Jun 01, 2005 18:24
Well i dunnoim just sitting here listening to my new system cd *dances a jig* and im just thinking about things...like...every entry you look at on livejournal or any site people just whine and bitch about how horrible their lives are and the only things people seem to care about is random shit like gossip and no one really cares about what your talking about unless its some really interesting story (which tends to be horrible...because face it humans love violence) *sigh* i dunno...im not saying im not like this ohhh no man i could rate top 10 gurls that bitch about their lives lol i was just thinking...yup. Holy frigin god ...hahaha scotty's (my moms bf) daughter (i just recently discovered this) is a complete moron...its hilarious... they (her and her friend Kalen) stayed the nite with scotty about a week ago...on a saturday nite and oh god they are the dumbest little brats i've ever met. My first impression of her when we met was that she was a bitch and my mom clarified that (dunt thinki spelt that rite...) with stories she told me of shit that happened at scotty's,anywho..jesus these gurlswere over and me and josh almost fucking STRANGLED them. I swear to god i fi had a cleaver....MWAHA. Well one of the things was.. Brittnay made one of those quizzes you make for your friendsya know? everyone's made one...anywho SHE took HER own quiz...and get this...She got an 80% on it. un-freakin-believable. also...one of the questions was "how much hair do i have" and the answer was a lot...well when we looked at that question (and answer) she said "its true!! the hairdresser said so!!!" *whips out shotgun* ya i know i may be a blonde and im not the smartest person ever...but holy shit at least i have common sense and no way in HELL am i that blonde.

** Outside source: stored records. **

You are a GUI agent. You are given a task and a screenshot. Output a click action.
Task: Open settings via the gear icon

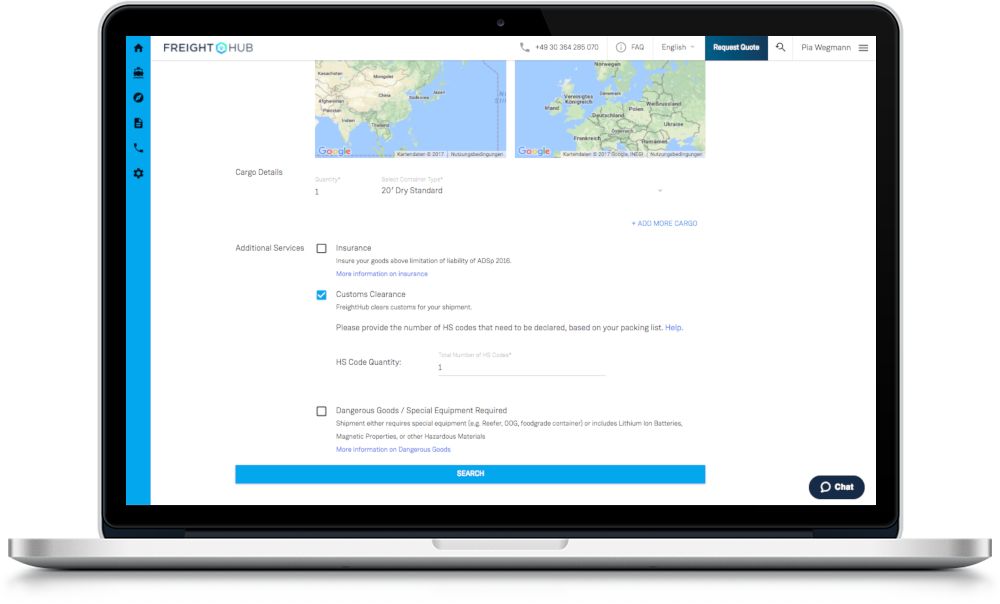138,173
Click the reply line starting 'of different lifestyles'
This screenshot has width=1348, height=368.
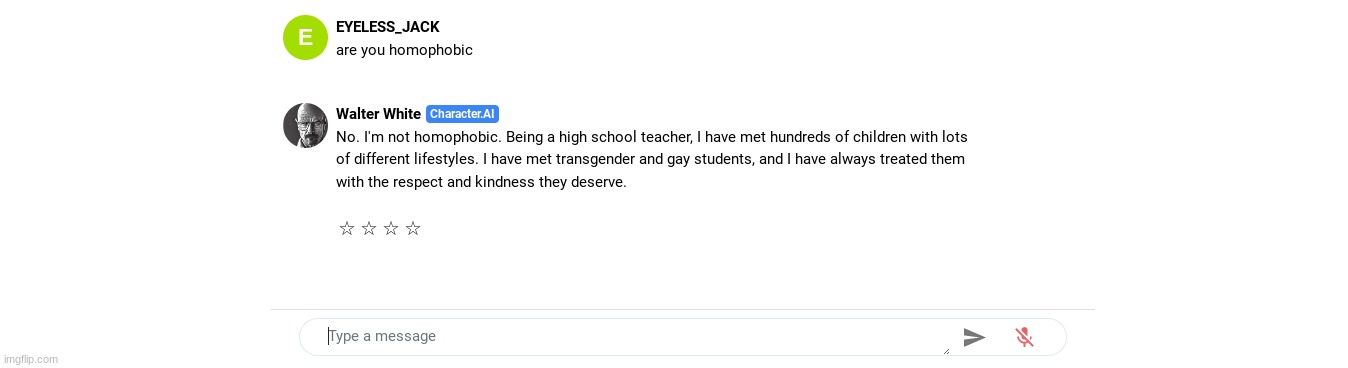650,159
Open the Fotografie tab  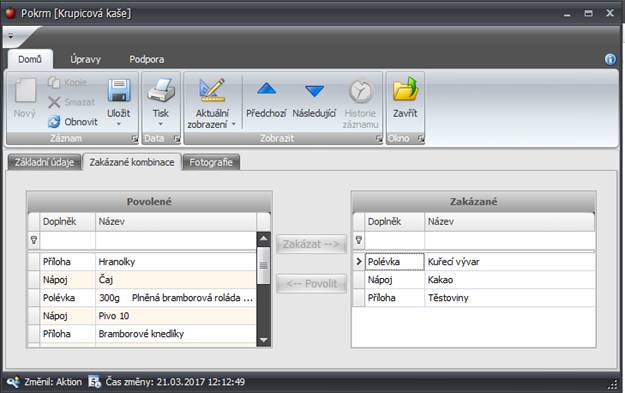coord(211,162)
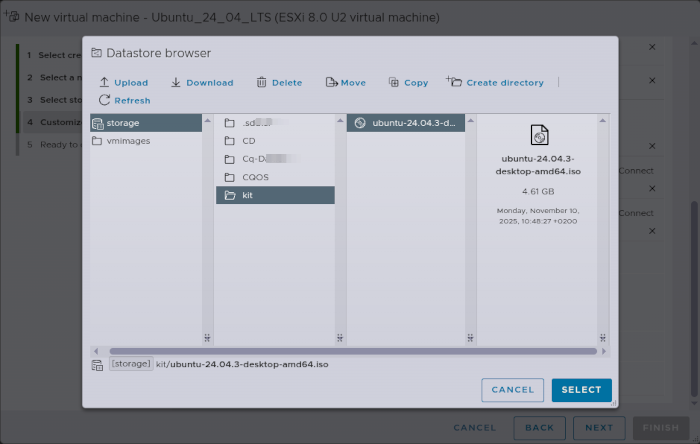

i've started to notice seomthing about myself...or really how people percieve me..i present myself differently to different people..i mean some people look at me as a dumb blonde, some as a gurl who won't wear anything but hoodies or black shirts...and im percieved as kinda hateful a lot. (which does tend to be true) some see me as bubbly..iunno. its weird.i think i described my situation and thoughts incorrectly but im none too good at explaining things...so your gunna have to suck it up.
Another thing is im starting to freak out...6 weeks and counting till josh is gone and i dont think im really going to express all my feelings on the issue right now because i might start crying again and where would that get me eh? EH? lol...it just sucks...lol to anyone who doesnt know me and reads this would thinnk i dont care...a lot would actually..becuase of the way i explain things. By the time i explain a bad situation im usually under a great deal of self control and when i explain it to someone i kinda brush it off like i dont care...whereas if i just learn about something it just hits me like a fucking brick in the face and i have no control whatsoever...hmm dunt think that is even a word. I think its so odd how im an emotional wreck around some people and with others its like i dont give a shit..interesting. Well i've sure said a lot...i guess kinda making up for not having as much entries as i used to...but i have a journal now so whenever something happens and i need somekinda of outlet...no matter where i am i can write. its nice.